La puerta se abre con estrépito y mi madre de acogida me recibe con los brazos abiertos y me da la bienvenida a casa. Me dice que aquí estoy a salvo, pero no puedo creerla porque he aprendido que los adultos no son de fiar.
Mantengo las distancias y me rodeo el cuerpo con los brazos en una expresión externa de los muros que he construido para intentar mantenerme a salvo. Me enseña la casa y me explica cómo me mantendrá a salvo. Me da comida, una ducha caliente, ropa y zapatos nuevos. Se sienta conmigo y me peina suavemente para quitarme los piojos del pelo.
Ella me dice y me demuestra que soy valiosa a pesar de mis palabras y actos de ira. A veces intento alejarla, pero nunca se va. Me dice que Dios conoce mi nombre, que me quiere y que tiene un buen plan para mí. Durante el día, trabajo para aprender a escribir mi nombre o sumar pequeñas sumas. Participo en actividades artísticas y otras actividades terapéuticas mientras proceso mi trauma y mi dolor. Cada noche duermo en una cama caliente y cómoda; es la primera cama que tengo y me parece preciosa.

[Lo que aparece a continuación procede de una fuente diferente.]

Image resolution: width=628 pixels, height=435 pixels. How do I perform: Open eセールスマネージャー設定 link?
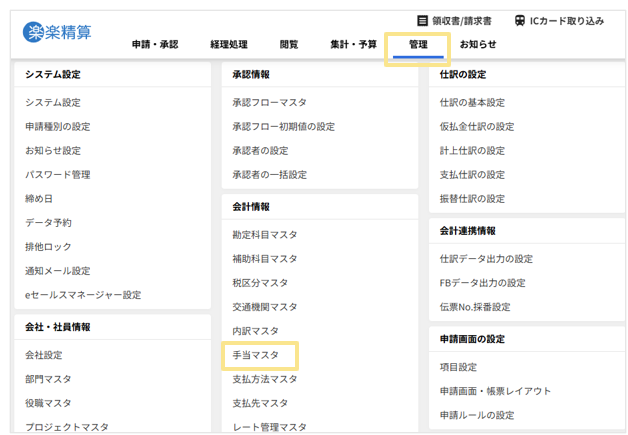click(83, 295)
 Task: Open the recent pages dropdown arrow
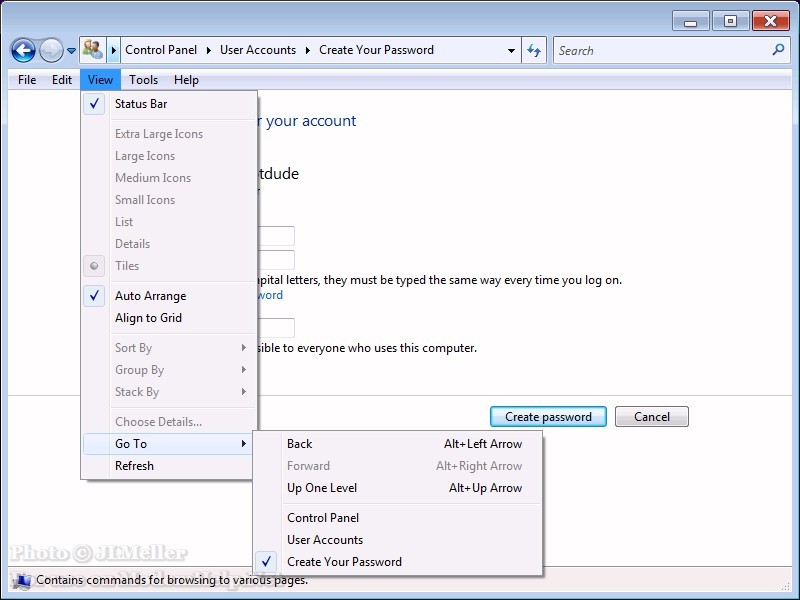(71, 51)
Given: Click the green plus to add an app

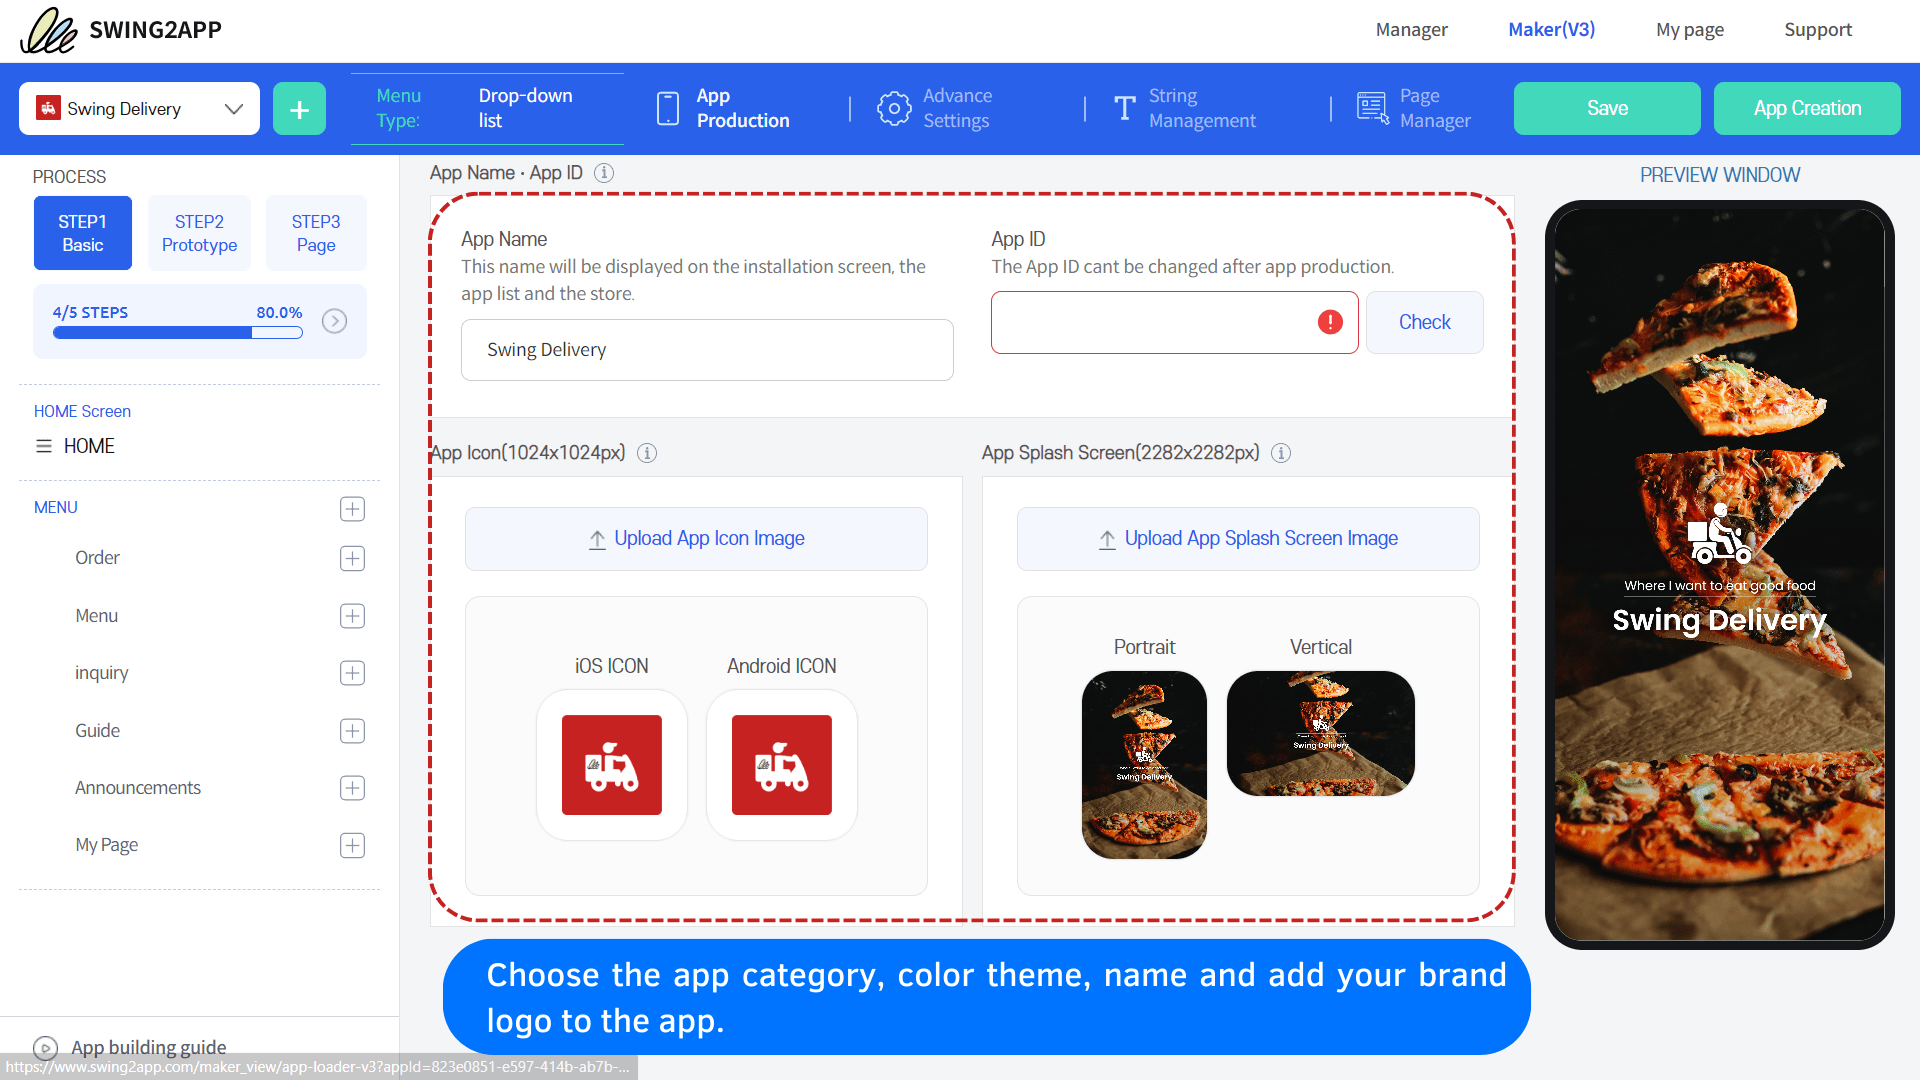Looking at the screenshot, I should click(x=298, y=108).
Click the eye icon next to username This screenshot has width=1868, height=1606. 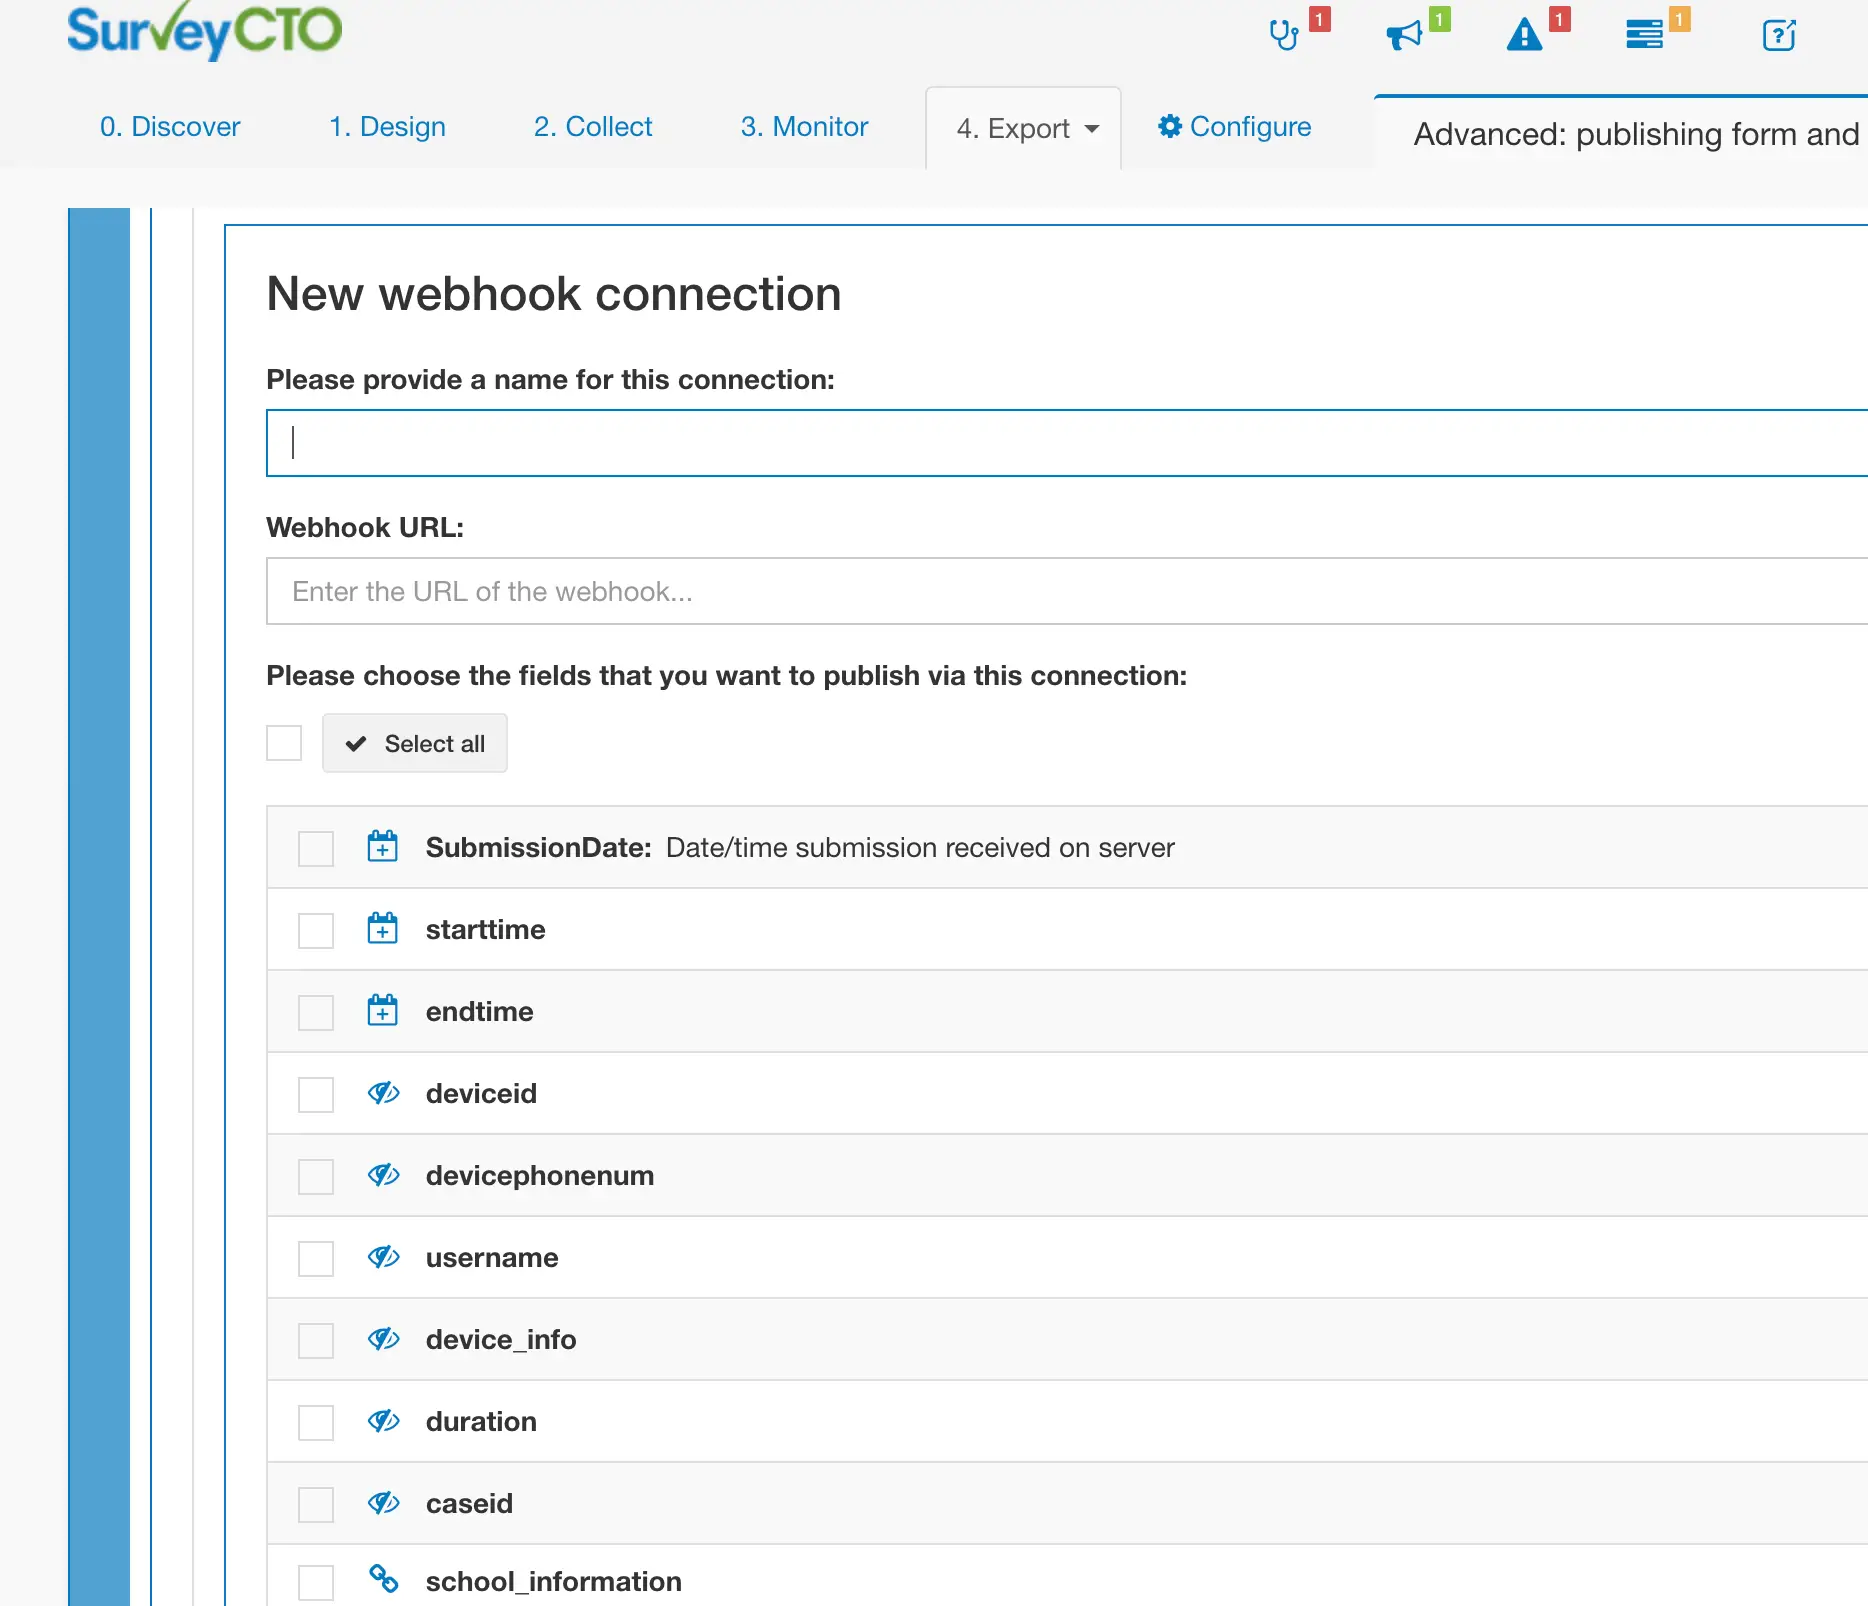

Cada día se cumplen las promesas, se liberan el dolor y el miedo, y empiezo a conocer por primera vez el amor incondicional y el sentido de pertenencia a una familia. Al principio, la tierra de mi corazón estaba seca y apelmazada, nada podía crecer allí, pero durante el tiempo que llevo aquí las semillas han empezado a echar raíces y comienzan a surgir tiernos brotes de fe y esperanza.